Simply select and order a solution based on what you want to recycle, collect, ship back to us with a prepaid return label and reorder your next Zero Waste Box system to continue to recycle everything.
It is worth repeating that the key reason TerraCycle is able to recycle almost everything is the fact that someone is willing to pay for it. More and more, the world is waking up to the fact that public recycling is on the decline, so by creating
access to solutions, TerraCycle aims to show the world the magic of putting more material to good use.
Here are some additional tips on recycling correctly through your curbside program:
- The most important aspect of recycling correctly is knowing exactly what your municipality accepts.

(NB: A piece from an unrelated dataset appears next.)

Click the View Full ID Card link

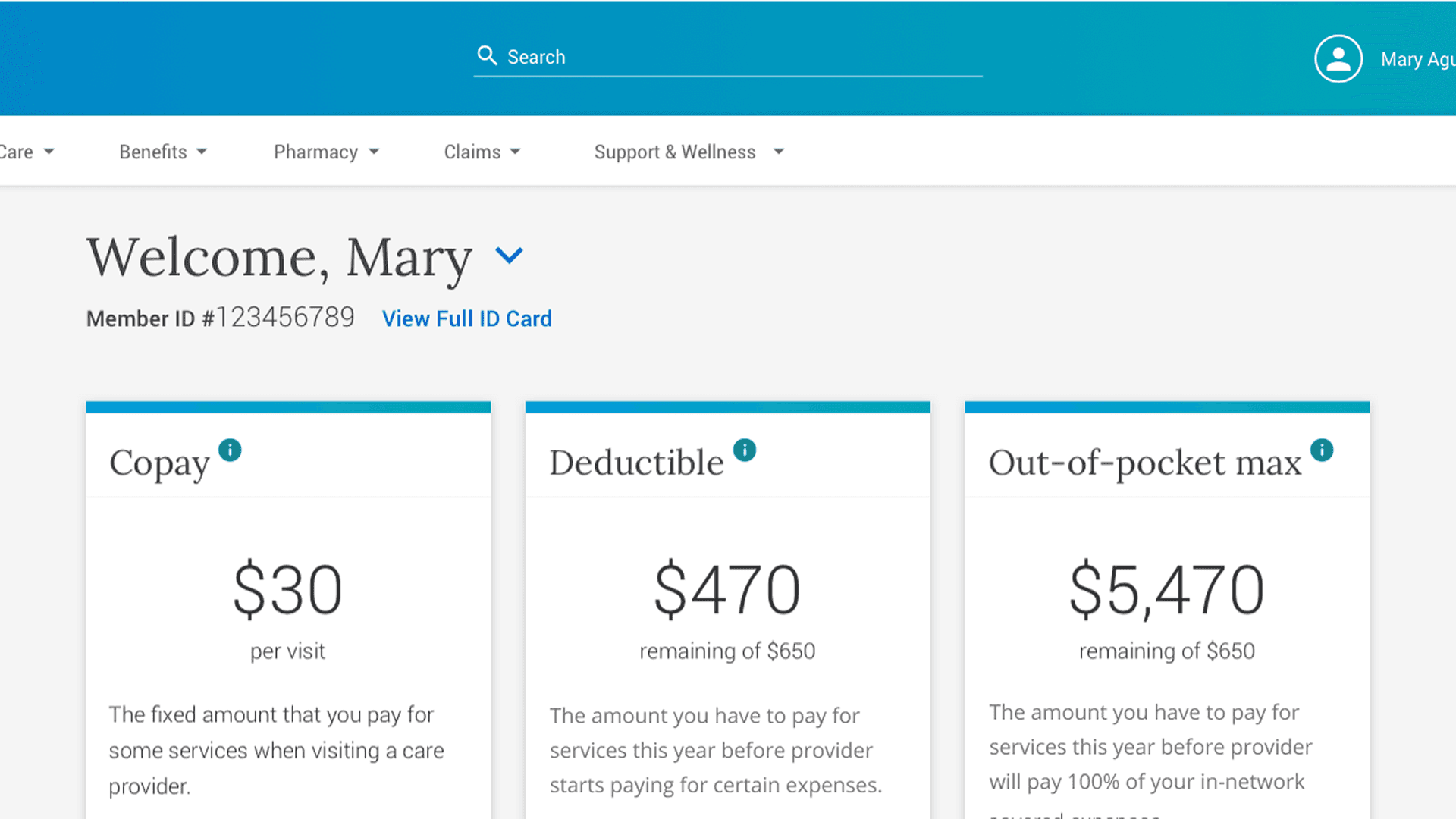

Don’t be a “wish-cycler”! Go to your municipality’s website or call or email them to learn more.
- To find out what type of plastic a container is made of, look for the Resin Identification Code (RIC) at the bottom: a triangle made of arrows containing numbers 1 through 7. These are NOT “recycling numbers,” of which there are no such thing, and they do not equal recyclability.
- Here are some examples of items that fall into the Resin Identification Code (RIC) categories:
#1 PET
Beverage bottles and personal care packaging. Widely municipally recyclable if clear or white.
#2 HDPE
Milk jugs, shower gel bottles, cream tubs. Widely municipally recyclable if clear or white.
#3 V (Vinyl)
Cosmetics containers, PVC piping, protective clamshells. Not municipally recyclable.
#4 LDPE
Squeeze bottles and tubes, plastic films and bags. Not municipally recyclable.
#5 PP
Shampoo and conditioner bottles and product tubs. Sometimes municipally recyclable.
#6 PS
“Glassware” containers or protective packaging for fragile items such as cosmetics. Not municipally recyclable without a dedicated take back program.
#7 OTHER
Multimaterial packaging, flexible plastics, bioplastic and compostable plastic. Not municipally recyclable without a dedicated take back or composting program.
- Many municipal recyclers accept #1 or #2 white or clear bottles or jars (with caps, pumps, and spouts removed), aluminum containers, and clear glass with no attachments or added plastic. Again, this varies by region, so please check with your municipality for what is accepted.
- Colored plastic and small and complex items are generally non-recyclable.
- Nearly everything not accepted can be recycled by TerraCycle through Zero Waste Box.